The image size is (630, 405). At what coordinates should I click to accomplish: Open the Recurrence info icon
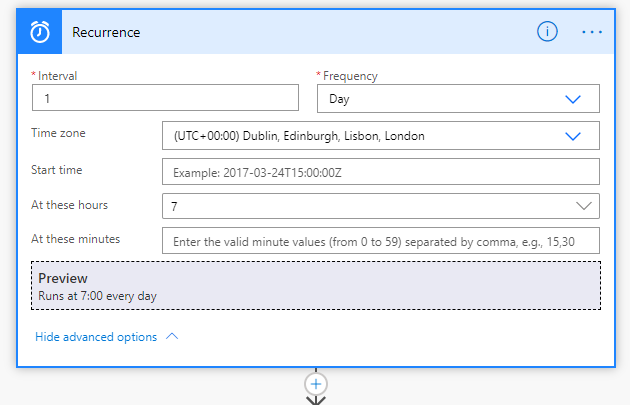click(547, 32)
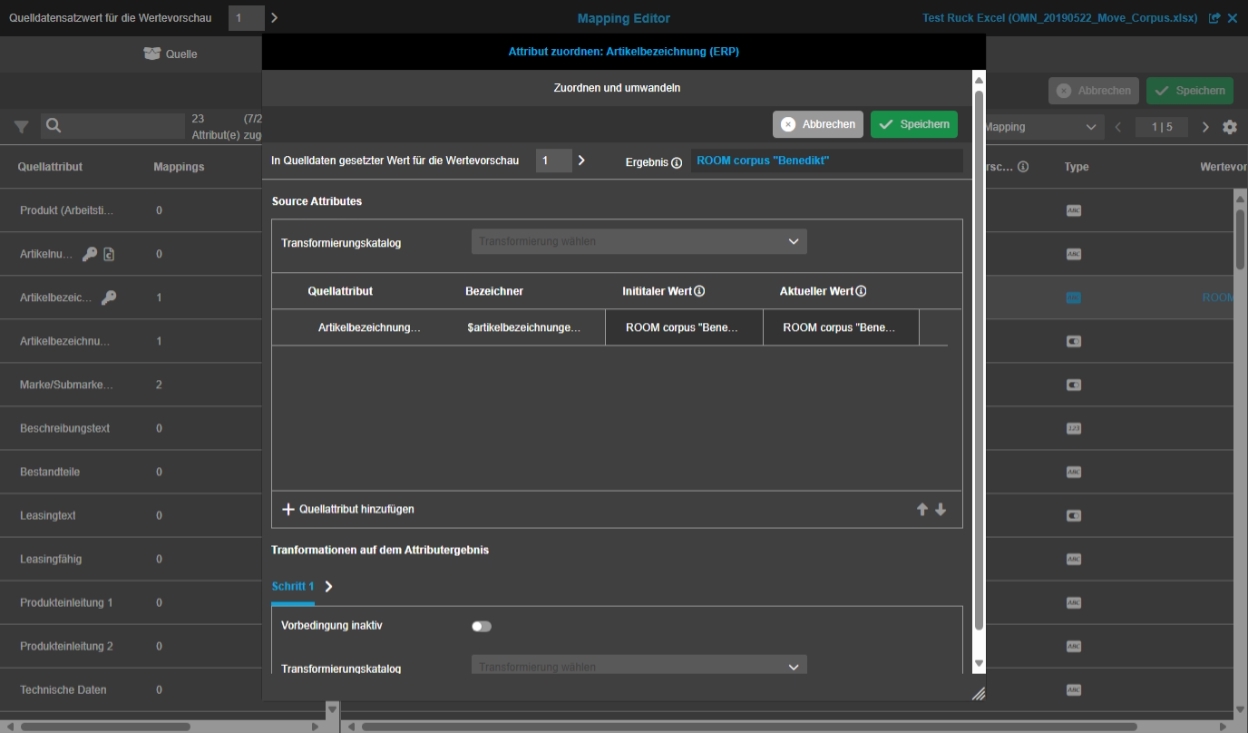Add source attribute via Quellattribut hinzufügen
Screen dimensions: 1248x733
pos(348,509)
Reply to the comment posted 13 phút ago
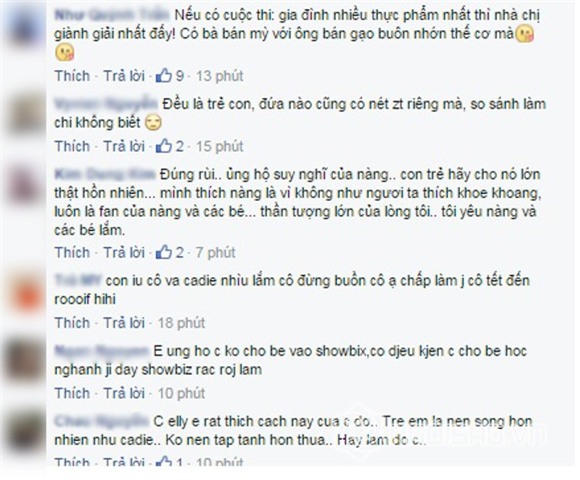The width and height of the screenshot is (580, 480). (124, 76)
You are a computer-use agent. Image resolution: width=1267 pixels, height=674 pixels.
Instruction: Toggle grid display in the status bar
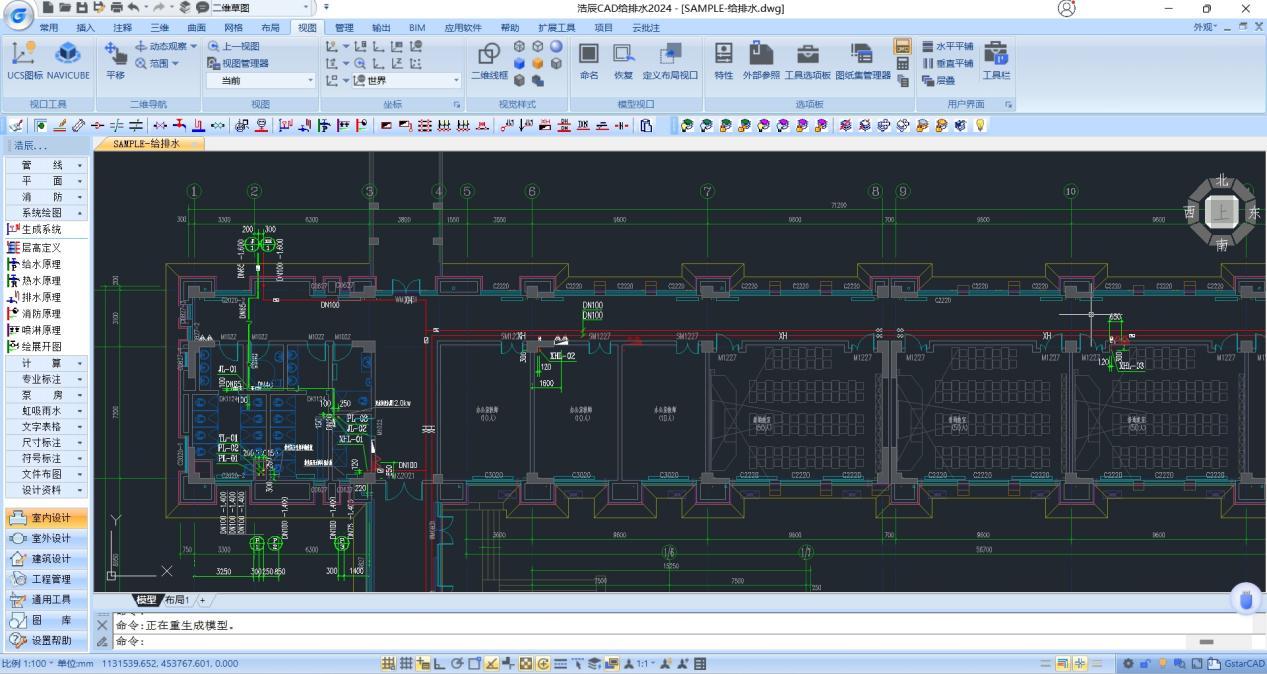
^^^^
**Prompt**
Pictures are to be left out, and each line from the one that contains "You are a computer-use" through the end of the listing is to be copied exactly.

**Answer space**
You are a computer-use agent. Image resolution: width=1267 pixels, height=674 pixels.
Instruction: Toggle grid display in the status bar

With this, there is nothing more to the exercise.